The event was a packed Conservative conference fringe, organised by the Bruges Group which cemented the legend of Jacob Rees Mogg, helped by an invasion of leftwing protesters. After calmly debating with the socialists before they quietly left, he opened his speech with the confident righteousness that all ideologically driven groups want to hear.
“We don’t need to shout, we don’t need to scream. We need calm considered deliberative discussion and then we can show people that conservative ideas and values are best for this nation.”
A movement in need of a “sound” leader had finally found its man. After the referendum Boris had proven to be too soft on immigration then leadership, Gove untrustworthy, and Farage disappeared stage right pursuing Donald Trump.
The “Jacobite” tag may rile some historical purists, but there are real parallels in the twin movements of (largely) Tory reactionaries.
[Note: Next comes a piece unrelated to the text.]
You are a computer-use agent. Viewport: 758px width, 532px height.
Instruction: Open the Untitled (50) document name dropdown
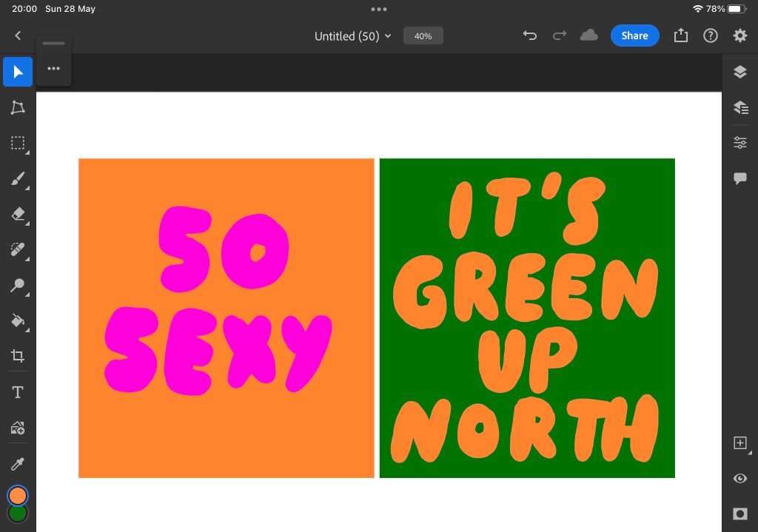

Both share a nostalgic view of a past political order—be it the lost Stuart ascendency, or the years of “Sovereignty” before 1973. Both seek to restore this, by harnessing the power of nationalism, whether that nationalism be that Scottish in 1745 or British in 2018. And then there is the Catholic factor. The old Jacobites hoped for religious freedom from a hard-line Anglicanism in England and Presbyterianism in Scotland. The Neo-Jacobites are not mostly Catholics, but they do want “religious freedom” to be social conservatives about gay marriage, transexuality and abortion, positions which their leaders’ devout Catholicism leads him to. When Piers Morgan thought he trapped Rees Mogg by getting him to give a rigid Catholic anti-abortion stance, he actually fuelled support.
Can Jacob-Rees Mogg become Britain's 55th Prime Minister?
Neo-Jacobites manoeuvres were on display at a recent event addressed by the father of American populist conservatism Roger Stone, a long time friend and advisor to Trump. It was a Bow Group affair which, together with the Bruges Group, is organising the new Jacobite insurgency. It was packed with conservative Conservatives and Ukip members being wooed to join the Tories. Stone’s advice for UK conservatives to “find a leader like Donald,” [might have seemed jarring, given the total contrast in style between the brash Trump and the debonnaire Rees-Mogg], but in truth it was superfluous. Everyone was already talking about how to make Mogg leader.
In February, Peter Harris, London organiser for Ukip, switched to the Tories and many of his colleagues in Barking and Dagenham followed. He quoted Arron Banks: as Tory membership drops to circa 70,000 then 20,000 “kippers” can change the party. While moderates drift away, Neo-Jacobite Conservatism is even attracting some younger activists in places, with Durham now reported to be “Britain’s first Conservative University”.
The Conservative Party is changing. As the Corbynistas can appear to be motivated as much by loathing “the Blairites” as the enemies, so the enemies that obsess the Neo-Jacobites are not so much Corbyn as the “socialist Theresa the appeaser” in Downing Street and “liberal lesbian” leader in waiting Ruth Davidson.
Senior figures sense this, and so frightened of what it could mean for a leadership contest—where the activists enjoy the final say on rules never previously used to pick a prime minister—that some cabinet ministers want to avoid such a ballot. Tory MPs—who get to whittle down the final shortlist of two that goes to the members—are planning to exclude Rees Mogg. However, by then the membership may be so Neo-Jacobite that that his exclusion itself could cause a crisis.
The fear is history will repeat itself in that the old Jacobites' grizzly defeat effectively kept the Tories of office for a quarter of a century. The Neo-Jacobites though think their time has come.